The draft Bill represents a major reform of the legal framework governing the provision of adult care and support in England. It goes further than just a consolidation by establishing in law, for the first time, that well-being is the guiding principle of decision-making in care and support. It significantly extends the rights of adult carers, and it places greater emphasis on prevention.

Less than a month before this report was agreed, the Government announced that the main recommendations of the Dilnot Commission's report Fairer Care Funding would be implemented through amendments and additions to this draft Bill. They will come too late for us to be able to consider them. The likely implications of this announcement are discussed in Chapter 2 of this report.

The draft Bill has been widely welcomed. That does not mean that it cannot be improved. There are gaps, risks of unintended consequences and further opportunities to realise the Government's White Paper vision.

Key among these is the need for the Government to work with interested parties to launch a campaign that raises awareness of what the national care and support offer is, how people can plan and prepare for their care needs, and what their rights to care and support are. The scope and limitations of care and support are very poorly understood, and it is clear that without such a national campaign the benefits of reform and of any capped cost system will be significantly diminished. We are concerned that the Government have not yet fully assessed the scale of the change the Bill will bring about.

The eligibility criteria will determine who obtains state funded care and support. Currently, every local authority operates its own interpretation of Government guidance on assessing what constitute eligible needs. To implement Dilnot, the Government intend for the first time to set a national minimum eligibility threshold. We heard evidence that for disabled working-age adults the restrictions placed on eligibility can make a huge difference to their quality of life and their independence. We recommend that, just as local authorities are bound by the Bill's well-being principle when they make decisions, the Secretary of State should be bound to take this guiding principle into account when designing and setting a national eligibility threshold.

Care and support are not free; there has always been means testing and charging. It is therefore not surprising that the boundary marking the divide between free NHS services and means-tested care and support is contested. The draft Bill offers new language to describe this boundary. We believe the altered wording shifts the boundary, and may result in more people in residential care falling into the means tested system. This is a serious drafting issue that must be put right.

The introduction of a capped cost system will lead to a large influx of people with needs into the local authority assessment system. This will provide an opportunity for offering information, advice and assistance that can prevent and postpone the onset of greater care needs. The advice made available to those navigating their way through the system should include advice on housing options and on personal finances.

Evidence heard by the Committee has highlighted the crucial role that housing can play in relation to an individual's well-being, leading to effective and successful hospital discharge arrangements, and safeguarding from abuse and neglect. We make recommendations to improve both the impact and the reach of the reform by recognising housing as a key partner of adult care and support.

A consistent message from our witnesses was that the key to successful integration is the relationships between different organisations, and their cultures. However, the rules should be made less onerous to make it easier for local authorities and the NHS to pool budgets and to commission together.

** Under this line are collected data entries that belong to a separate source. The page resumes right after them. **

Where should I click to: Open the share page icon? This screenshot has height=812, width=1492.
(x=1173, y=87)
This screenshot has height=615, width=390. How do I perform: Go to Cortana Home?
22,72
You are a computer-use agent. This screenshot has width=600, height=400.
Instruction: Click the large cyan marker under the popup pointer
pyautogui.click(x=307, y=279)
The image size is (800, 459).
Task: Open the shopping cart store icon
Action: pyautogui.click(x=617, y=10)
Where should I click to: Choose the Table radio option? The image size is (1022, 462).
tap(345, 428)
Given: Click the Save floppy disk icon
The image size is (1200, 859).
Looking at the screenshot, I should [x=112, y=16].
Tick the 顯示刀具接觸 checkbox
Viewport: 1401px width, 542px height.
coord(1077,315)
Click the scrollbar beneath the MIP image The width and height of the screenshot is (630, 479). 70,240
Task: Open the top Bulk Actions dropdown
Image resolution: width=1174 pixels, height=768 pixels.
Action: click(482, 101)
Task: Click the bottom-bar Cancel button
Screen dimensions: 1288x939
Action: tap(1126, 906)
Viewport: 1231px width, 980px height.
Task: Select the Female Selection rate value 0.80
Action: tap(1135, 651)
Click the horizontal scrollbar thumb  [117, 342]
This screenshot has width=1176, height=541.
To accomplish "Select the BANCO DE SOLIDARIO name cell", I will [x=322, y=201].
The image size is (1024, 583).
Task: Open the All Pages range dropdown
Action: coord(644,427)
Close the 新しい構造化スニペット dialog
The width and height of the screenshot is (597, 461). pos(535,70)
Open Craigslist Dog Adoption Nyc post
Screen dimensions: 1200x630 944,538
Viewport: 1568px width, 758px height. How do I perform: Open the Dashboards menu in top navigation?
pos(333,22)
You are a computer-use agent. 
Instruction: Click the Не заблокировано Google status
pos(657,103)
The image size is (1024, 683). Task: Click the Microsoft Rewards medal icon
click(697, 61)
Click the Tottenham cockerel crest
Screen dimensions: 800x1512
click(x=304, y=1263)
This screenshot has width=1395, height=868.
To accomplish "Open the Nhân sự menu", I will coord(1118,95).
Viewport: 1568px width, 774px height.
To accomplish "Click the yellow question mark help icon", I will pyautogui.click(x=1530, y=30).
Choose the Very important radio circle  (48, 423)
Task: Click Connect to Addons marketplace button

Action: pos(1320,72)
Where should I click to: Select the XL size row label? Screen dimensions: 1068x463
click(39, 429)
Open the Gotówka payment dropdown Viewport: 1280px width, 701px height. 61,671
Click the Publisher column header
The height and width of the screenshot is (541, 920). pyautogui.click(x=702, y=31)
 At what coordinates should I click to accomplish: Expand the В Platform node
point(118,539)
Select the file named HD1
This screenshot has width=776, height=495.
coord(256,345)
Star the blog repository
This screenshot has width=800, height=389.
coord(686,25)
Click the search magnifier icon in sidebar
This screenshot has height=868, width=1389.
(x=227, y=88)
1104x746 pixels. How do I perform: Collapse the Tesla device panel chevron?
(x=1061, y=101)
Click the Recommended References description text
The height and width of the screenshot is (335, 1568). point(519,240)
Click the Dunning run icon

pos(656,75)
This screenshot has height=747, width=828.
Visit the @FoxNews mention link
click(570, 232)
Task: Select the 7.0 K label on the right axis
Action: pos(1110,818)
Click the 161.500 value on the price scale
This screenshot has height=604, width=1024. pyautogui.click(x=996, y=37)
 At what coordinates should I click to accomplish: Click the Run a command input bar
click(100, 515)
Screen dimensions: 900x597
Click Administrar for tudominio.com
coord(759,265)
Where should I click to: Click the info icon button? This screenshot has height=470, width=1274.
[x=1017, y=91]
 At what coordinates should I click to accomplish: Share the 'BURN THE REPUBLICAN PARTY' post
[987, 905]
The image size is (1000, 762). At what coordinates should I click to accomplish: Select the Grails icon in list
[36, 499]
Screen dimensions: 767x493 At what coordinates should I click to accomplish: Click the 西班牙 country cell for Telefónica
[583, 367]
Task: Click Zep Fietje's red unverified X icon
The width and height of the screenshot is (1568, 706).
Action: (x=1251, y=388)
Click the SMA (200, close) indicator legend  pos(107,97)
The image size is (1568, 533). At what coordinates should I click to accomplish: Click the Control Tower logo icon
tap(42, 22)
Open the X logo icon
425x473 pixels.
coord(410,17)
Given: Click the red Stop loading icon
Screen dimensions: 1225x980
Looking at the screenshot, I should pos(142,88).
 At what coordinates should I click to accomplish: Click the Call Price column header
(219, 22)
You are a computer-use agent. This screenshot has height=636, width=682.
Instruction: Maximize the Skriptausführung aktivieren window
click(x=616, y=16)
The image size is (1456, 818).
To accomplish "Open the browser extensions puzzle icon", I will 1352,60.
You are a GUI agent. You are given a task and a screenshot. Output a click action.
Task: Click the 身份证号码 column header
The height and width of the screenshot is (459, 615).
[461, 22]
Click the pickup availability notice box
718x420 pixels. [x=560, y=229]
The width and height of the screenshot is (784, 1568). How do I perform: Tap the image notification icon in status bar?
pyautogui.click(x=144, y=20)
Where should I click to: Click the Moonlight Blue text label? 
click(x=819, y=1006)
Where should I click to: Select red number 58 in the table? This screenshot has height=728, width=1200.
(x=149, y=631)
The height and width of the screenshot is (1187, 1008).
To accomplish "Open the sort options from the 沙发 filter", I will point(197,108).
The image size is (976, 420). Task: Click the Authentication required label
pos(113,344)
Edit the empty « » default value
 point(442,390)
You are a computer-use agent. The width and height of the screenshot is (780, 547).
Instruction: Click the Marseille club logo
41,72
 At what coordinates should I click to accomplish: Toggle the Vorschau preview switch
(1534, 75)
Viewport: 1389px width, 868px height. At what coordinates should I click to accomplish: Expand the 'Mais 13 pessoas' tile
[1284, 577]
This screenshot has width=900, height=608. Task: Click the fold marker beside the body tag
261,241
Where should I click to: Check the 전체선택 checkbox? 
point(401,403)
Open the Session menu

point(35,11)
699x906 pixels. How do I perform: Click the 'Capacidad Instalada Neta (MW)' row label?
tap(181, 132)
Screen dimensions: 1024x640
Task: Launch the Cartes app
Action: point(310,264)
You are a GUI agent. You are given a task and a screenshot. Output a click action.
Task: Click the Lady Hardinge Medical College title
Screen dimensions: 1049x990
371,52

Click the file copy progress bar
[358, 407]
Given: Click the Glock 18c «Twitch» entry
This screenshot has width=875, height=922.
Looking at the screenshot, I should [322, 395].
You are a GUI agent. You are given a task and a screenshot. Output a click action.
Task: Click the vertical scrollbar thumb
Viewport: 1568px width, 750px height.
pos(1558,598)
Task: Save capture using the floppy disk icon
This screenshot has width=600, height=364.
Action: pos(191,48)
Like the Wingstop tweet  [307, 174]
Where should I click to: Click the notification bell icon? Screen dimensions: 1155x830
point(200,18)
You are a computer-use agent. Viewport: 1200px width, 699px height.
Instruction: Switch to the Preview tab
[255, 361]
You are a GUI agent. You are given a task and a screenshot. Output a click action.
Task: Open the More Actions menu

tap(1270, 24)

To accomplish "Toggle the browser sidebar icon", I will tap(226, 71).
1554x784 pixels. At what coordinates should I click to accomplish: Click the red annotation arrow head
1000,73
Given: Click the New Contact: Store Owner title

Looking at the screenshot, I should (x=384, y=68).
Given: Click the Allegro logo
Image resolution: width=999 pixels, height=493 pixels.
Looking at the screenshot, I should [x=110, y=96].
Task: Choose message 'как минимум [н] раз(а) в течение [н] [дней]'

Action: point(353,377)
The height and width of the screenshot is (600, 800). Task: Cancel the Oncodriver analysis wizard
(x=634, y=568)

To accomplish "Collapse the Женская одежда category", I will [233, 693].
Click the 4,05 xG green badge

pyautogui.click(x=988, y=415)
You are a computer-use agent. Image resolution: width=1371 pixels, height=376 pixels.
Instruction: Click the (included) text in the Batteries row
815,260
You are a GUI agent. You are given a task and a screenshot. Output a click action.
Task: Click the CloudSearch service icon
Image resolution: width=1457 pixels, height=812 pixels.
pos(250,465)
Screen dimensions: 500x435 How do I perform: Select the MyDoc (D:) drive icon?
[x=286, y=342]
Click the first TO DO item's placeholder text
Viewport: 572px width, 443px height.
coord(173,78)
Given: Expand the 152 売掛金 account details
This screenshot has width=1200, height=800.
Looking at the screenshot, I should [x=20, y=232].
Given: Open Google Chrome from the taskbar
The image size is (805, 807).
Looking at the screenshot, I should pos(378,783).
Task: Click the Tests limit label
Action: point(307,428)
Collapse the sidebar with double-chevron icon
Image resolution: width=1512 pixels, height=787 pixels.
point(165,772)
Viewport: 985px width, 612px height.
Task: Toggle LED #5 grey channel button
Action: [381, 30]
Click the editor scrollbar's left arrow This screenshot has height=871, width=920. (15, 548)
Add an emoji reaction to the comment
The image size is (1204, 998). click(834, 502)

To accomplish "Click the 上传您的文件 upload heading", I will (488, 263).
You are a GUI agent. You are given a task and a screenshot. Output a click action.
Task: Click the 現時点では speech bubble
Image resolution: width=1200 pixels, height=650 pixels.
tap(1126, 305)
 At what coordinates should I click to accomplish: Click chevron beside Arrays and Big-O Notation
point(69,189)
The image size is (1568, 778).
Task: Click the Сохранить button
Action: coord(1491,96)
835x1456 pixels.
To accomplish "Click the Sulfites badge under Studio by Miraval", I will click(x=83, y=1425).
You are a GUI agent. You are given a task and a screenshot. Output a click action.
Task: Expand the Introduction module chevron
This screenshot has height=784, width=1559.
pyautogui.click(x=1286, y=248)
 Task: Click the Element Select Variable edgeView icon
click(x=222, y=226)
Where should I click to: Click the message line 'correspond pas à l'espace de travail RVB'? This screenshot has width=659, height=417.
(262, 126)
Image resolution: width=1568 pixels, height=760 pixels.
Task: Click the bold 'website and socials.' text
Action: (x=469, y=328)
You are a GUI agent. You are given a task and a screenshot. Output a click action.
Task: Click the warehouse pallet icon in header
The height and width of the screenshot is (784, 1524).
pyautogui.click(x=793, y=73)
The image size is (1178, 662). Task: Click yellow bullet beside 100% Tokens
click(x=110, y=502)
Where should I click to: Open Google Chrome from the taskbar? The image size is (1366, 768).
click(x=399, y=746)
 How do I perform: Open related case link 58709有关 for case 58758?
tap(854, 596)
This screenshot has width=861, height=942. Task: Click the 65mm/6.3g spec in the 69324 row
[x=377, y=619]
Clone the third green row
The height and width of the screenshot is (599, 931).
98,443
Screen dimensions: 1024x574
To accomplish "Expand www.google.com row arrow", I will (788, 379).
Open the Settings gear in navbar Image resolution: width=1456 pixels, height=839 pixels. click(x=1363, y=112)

We also believe that the draft Bill should be amended to allow the Secretary of State to mandate joint budgets and joint commissioning in certain circumstances.

The draft Bill marks a welcome extension of the rights of adult carers. However, the consequence is that young carers are left with their rights defined in "rump legislation" that sets a higher threshold for recognition and support. This is a serious omission which the Government must address.

While the draft Bill gives local authorities a new role in "market shaping" it does not directly address how services are commissioned. The Government in their White Paper criticise contracting care by the minute as an unacceptable commissioning practice. They should issue guidance to local authorities that explicitly rules out such practices.

The draft Bill for the first time places the safeguarding of adults on a statutory basis; however we believe there is a need to go further. The responsibilities of local authorities to prevent the abuse and neglect of those at risk must be made explicit, while steps must be taken to ensure that any provider of care and support services—whether from the private or voluntary sector—is subject to the same legal obligations as the local authority itself, including the Human Rights Act 1998. We also recommend that where abuses have taken place there must be corporate criminal responsibility, with organisations and key individuals held to account.

The draft Bill is predominantly about adult care and support, but also contains important provisions relating to the education and training of NHS workers, and health research. Mostly these have been welcomed by those giving evidence to our inquiry. We make a number of recommendations to improve the functions and objectives of Health Education England and of the Health Research Authority. In particular, we consider that the duties of HEE should be strengthened to facilitate integration of health and social care by ensuring more common training of care staff who switch between the two sectors. We also recommend making the promotion of research a key objective of the HRA, and we propose giving it the responsibility of protecting public safety by ensuring full disclosure of research data.

Finally, in much of the written and oral evidence we have received during the course of our inquiry we heard a consistent message about the inadequacy of funding for adult care and support. As a result care and support have increasingly been rationed and restricted to those with the highest levels of need. This is ultimately self-defeating—shunting costs and reinforcing the dominance of crisis and acute care over approaches that prevent and postpone the need for formal care and support.